A-t-on vraiment le droit de comparer ces terrorismes, voire même de nommer ainsi les actions politiques qui, sous couvert de crise sanitaire, engendrent la mort de millions d’emplois, de milliers d’entreprises, de centaines de personnes désespérées ? Dictature, terrorisme, démocrature, intégrisme, démocratisme … je ne sais plus trop sous quel régime nous vivons, même s’il n’y a pas plus tard que 5 lignes, je persistais à vouloir nous croire en démocratie. Alors j’épluche ce mot de terrorisme pour finir de me convaincre (ou pas) qu’il s’agit bien de cela. Que les pratiques politiques actuellement en vigueur dans le pays (mais aussi ailleurs) relèvent bien également de cette dénomination.

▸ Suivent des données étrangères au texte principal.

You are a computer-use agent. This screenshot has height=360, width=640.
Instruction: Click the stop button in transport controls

Le terrorisme est toujours affaire de dogmes ou de religions, ce qui rend comparables le terrorisme d’État et le terrorisme religieux. Les mises à mort diffèrent, mais le résultat est le même : l’élimination des pensées différentes. Encore un point commun. Mais ce qui fonctionne le mieux, ce sont les divisions, car il ne s’agit pas pour les vrais terroristes de tuer eux-mêmes. Ils organisent les ressentiments, la haine, les violences, et fatalement, les mises à mort par des croyants d’autres individus, croyant autre chose. Là encore, je n’arrive pas à faire la différence entre les assassins au nom d’une religion et un État qui détruit tous ses acquis, bâillonne et enferme sa population, sanctionne à tout-va (jusqu’à six mois de prison pour une troisième sortie sous couvre-feu), éborgne et ampute ses opposants, ment éhontément, subventionne la mort de ses entreprises, et vend des armes à l’autre catégorie, les terroristes de la religion.

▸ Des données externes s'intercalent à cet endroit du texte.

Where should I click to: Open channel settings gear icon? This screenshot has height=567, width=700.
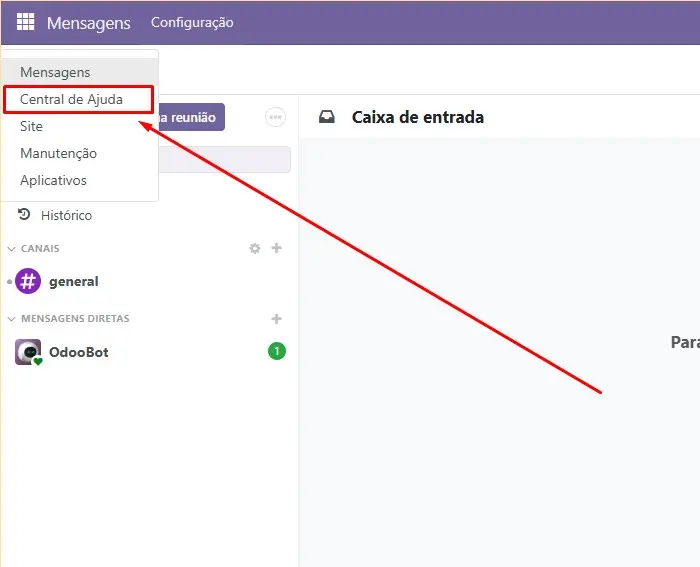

J'en vois d’ici me dire que j’abuse de comparer l’abominable à la démocratie telle qu’on nous la fait croire. J’aimerais ne pas le faire, je vous le promets, mais voilà. J’ai vu depuis une bonne trentaine d’années la destruction massive des valeurs que je croyais animer le pays, à savoir par exemple, le respect du Parlement et des oppositions, une justice sociale et des droits en progression, tout comme pour le financement des services publics, de la culture ou de structures pour la jeunesse, pour ne citer que cela. À la place, les gouvernements successifs n’ont eu comme valeur que notre travail pour leurs profits. Ils ont abandonné les classes populaires, et presque par définition, les immigrés. Ils ont continué à parquer les gens dans des banlieues où petit à petit, faute de créer des lieux de culture, de financer des projets associatifs ou des emplois au service de la cité, la démerde s’est installée, jouant au chat et à la souris avec des forces du désordre qui se vengent parfois de leur triste sort en bousculant un môme en scooter. J’oublie, ils étaient là aussi pour tirer sur cet enfant de la guerre, cet abominable assassin. Combien faudra-t-il de morts pour que l’on change de monde ?

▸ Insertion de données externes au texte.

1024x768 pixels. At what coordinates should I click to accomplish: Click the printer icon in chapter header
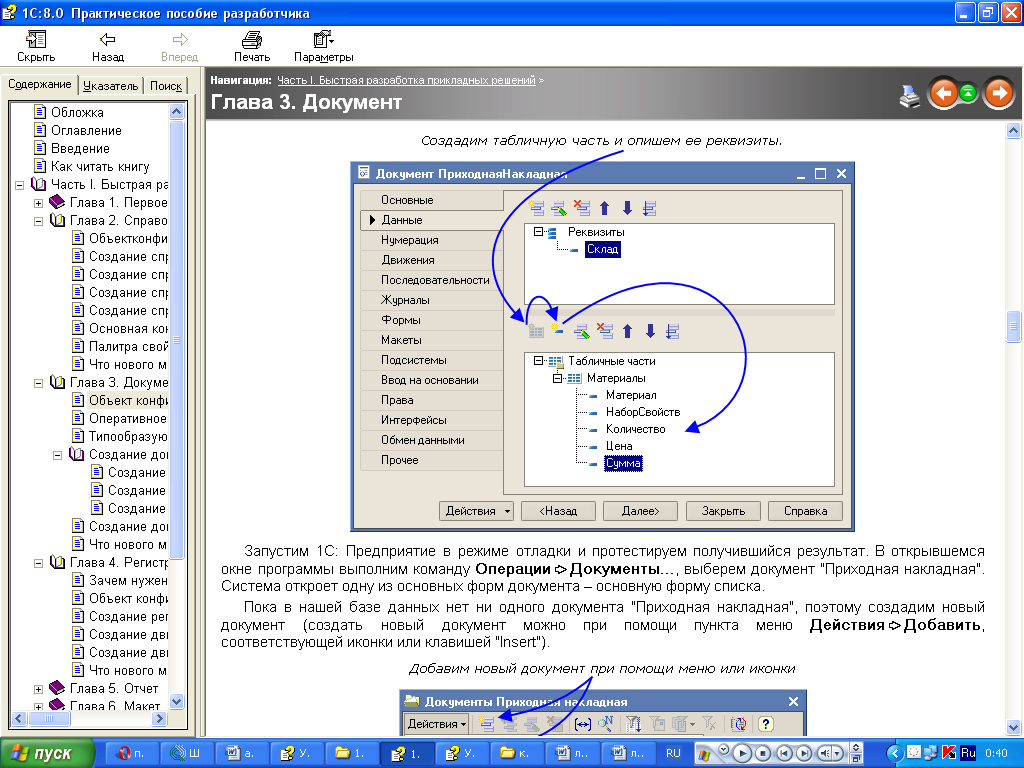tap(909, 95)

La peur va changer de camp, a dit le président, comme un aveu de la sienne, ne sachant rien de la nôtre, malgré les efforts de ses amis pour nous en balancer à outrance à longueur de journées. Il joue camp contre camp, favorise les retranchements et sévi pour tenter de rattraper tous les manquements de cette République qu’il nous vante. Peut-être espère-t-il que l’horreur puisse faire passer à la trappe toutes les oppositions à sa gouvernance ? Les obligations, les restrictions, la répression, ses mensonges et ceux de ses ministres, les chiffres de la crise sanitaire, la braderie du pays, ses phrases méprisantes et humiliantes pour les travailleurs, les chômeurs, les pauvres, les gens de peu, les gens de rien.

Et les débats de s’enflammer à propos de la laïcité, de l’enseignement, des religions, de la peine de mort, animés par des spécialistes, croyants, intégristes, athées, médias, complotistes, et tous de se diviser, au grand bénéfice du boss déclarant solennellement à propos des terroristes de l’autre camp : « Ils ne passeront pas ! ». Chez moi, on dit plutôt ¡No pasarán!, mais c’est comme vous voulez monsieur le président, à chacun ses références.